相反,如果没有看到x,你已经在使用了,所以只需使用一个列表:

>>> te = [
...       {
...         "Name": "Bala",
...         "phone": "None"
...       },
...       {
...         "Name": "Bala",
...         "phone": "None"
...       },
...       {
...         "Name": "Bala",
...         "phone": "None"
...       },
...       {
...         "Name": "Bala",
...         "phone": "None"
...       }
...     ]

>>> def removeduplicate(it):
...     seen = []
...     for x in it:
...         if x not in seen:
...             yield x
...             seen.append(x)

>>> removeduplicate(te)
<generator object removeduplicate at 0x7f3578c71ca8>

>>> list(removeduplicate(te))
[{'phone': 'None', 'Name': 'Bala'}]
>>> 

#3


1  

You can still use a set for duplicate detection, you just need to convert the dictionary into something hashable such as a tuple.
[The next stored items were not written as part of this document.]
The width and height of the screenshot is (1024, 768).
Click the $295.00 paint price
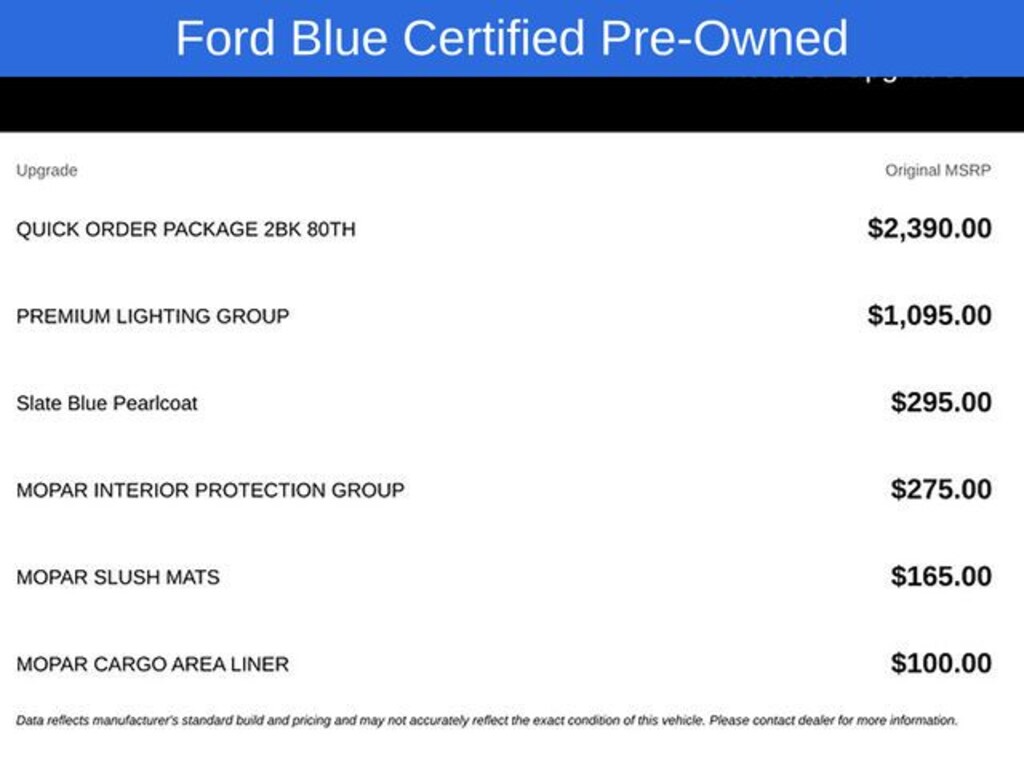[941, 402]
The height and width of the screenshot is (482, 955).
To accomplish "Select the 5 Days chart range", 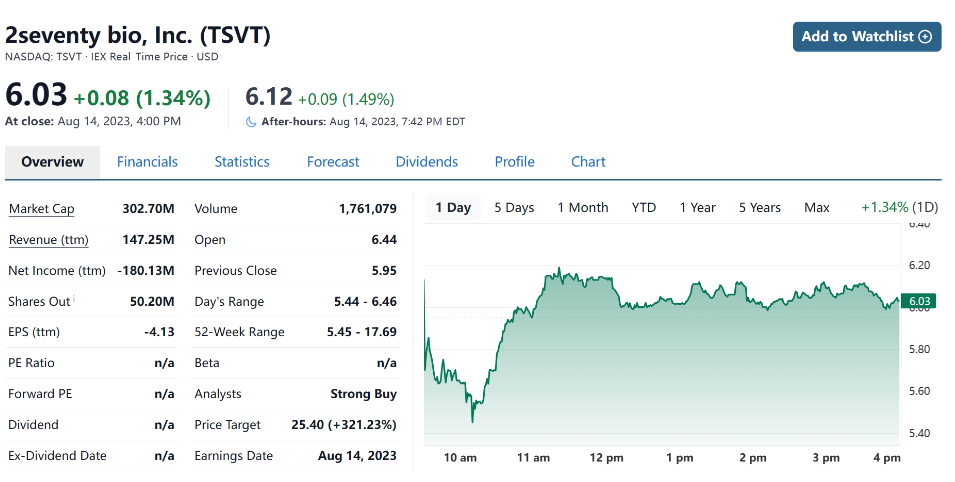I will [x=514, y=208].
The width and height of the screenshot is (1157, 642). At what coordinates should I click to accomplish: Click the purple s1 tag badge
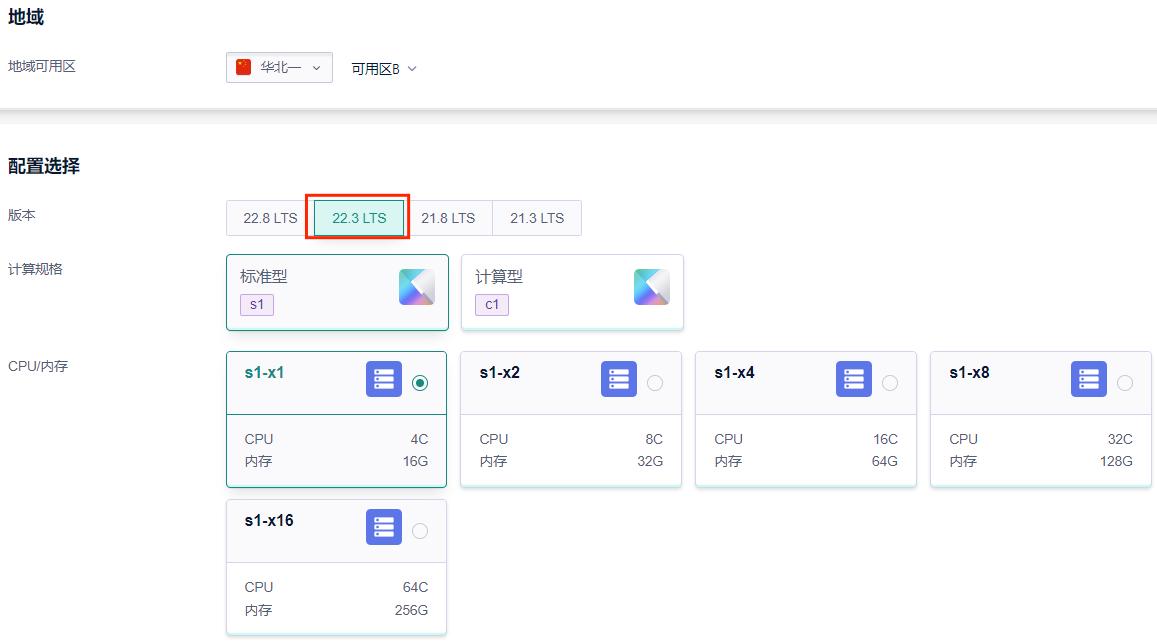[257, 304]
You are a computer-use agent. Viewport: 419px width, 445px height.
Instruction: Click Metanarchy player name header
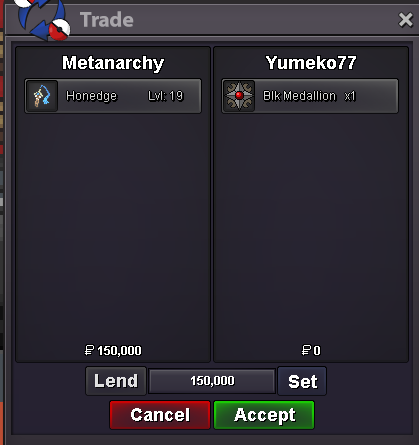tap(113, 63)
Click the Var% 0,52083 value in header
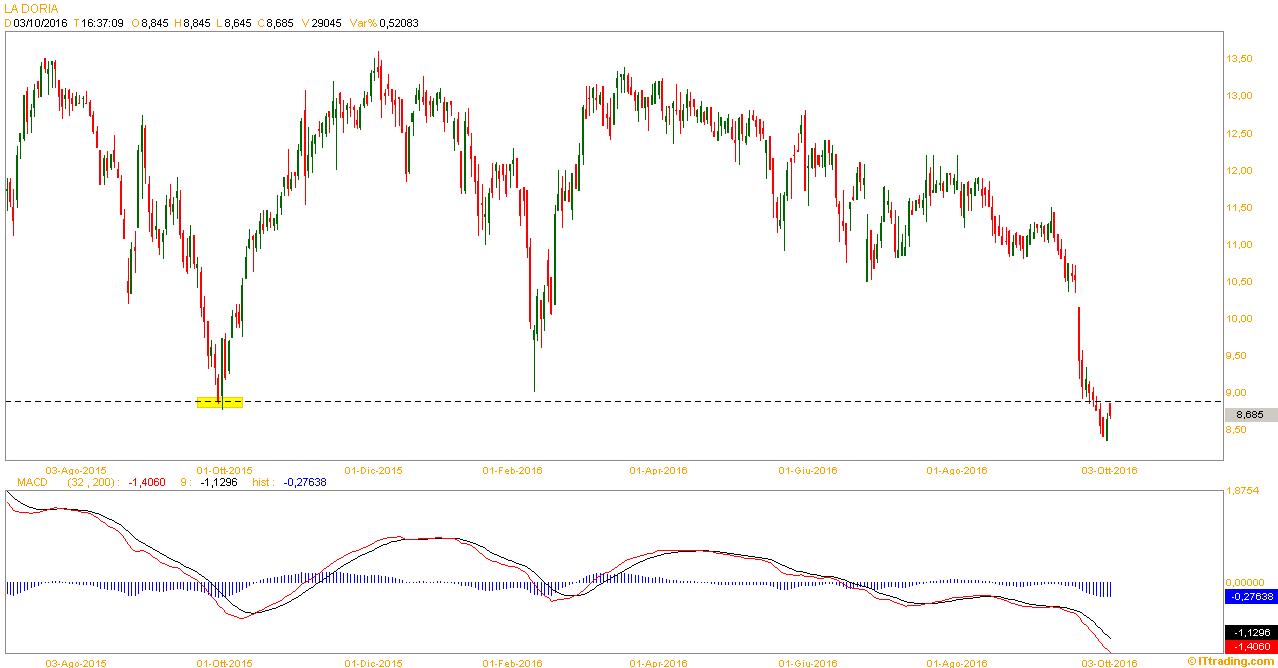 tap(382, 22)
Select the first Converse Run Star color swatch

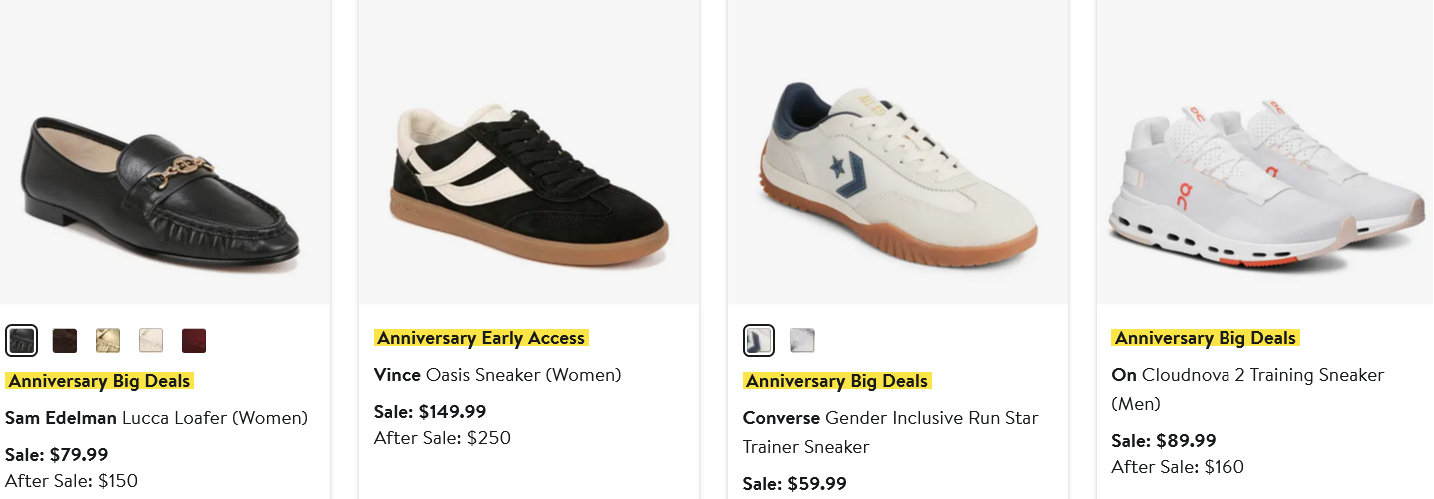click(759, 341)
Your dictionaries can be converted to tuples by tuple(d.items()) where d is a dictionary. Applying that to your generator function:

您仍然可以使用一组进行重复检测,您只需要将字典转换为可以清除的元素,例如元组。您的词典可以通过元组(d.items())转换为元组,其中d是字典。将其应用于您的生成器功能:

def removeduplicate(it):
    seen = set()
    for x in it:
        t = tuple(x.items())
        if t not in seen:
            yield x
            seen.add(t)

>>> for d in removeduplicate(te):
...    print(d)
{'phone': 'None', 'Name': 'Bala'}

>>> te.append({'Name': 'Bala', 'phone': '1234567890'})
>>> te.append({'Name': 'Someone', 'phone': '1234567890'})

>>> for d in removeduplicate(te):
...    print(d)
{'phone': 'None', 'Name': 'Bala'}
{'phone': '1234567890', 'Name': 'Bala'}
{'phone': '1234567890', 'Name': 'Someone'}

This provides faster lookup (avg. O(1)) than a "seen" list (O(n)). Whether it is worth the extra computation of converting every dict into a tuple depends on the number of dictionaries that you have and how many duplicates there are. If there are a lot of duplicates, a "seen" list will grow quite large, and testing whether a dict has already been seen could become an expensive operation. This might justify the tuple conversion - you would have to test/profile it.

这提供了比“看到”列表(O(n))更快的查找(平均O(1))。是否值得将每个字典转换为元组的额外计算取决于您拥有的字典数量以及有多少重复字典。如果有很多重复项,“看到”列表将会变得非常大,并且测试是否已经看到dict可能会成为一项昂贵的操作。这可能证明元组转换是合理的 - 你必须测试/分析它。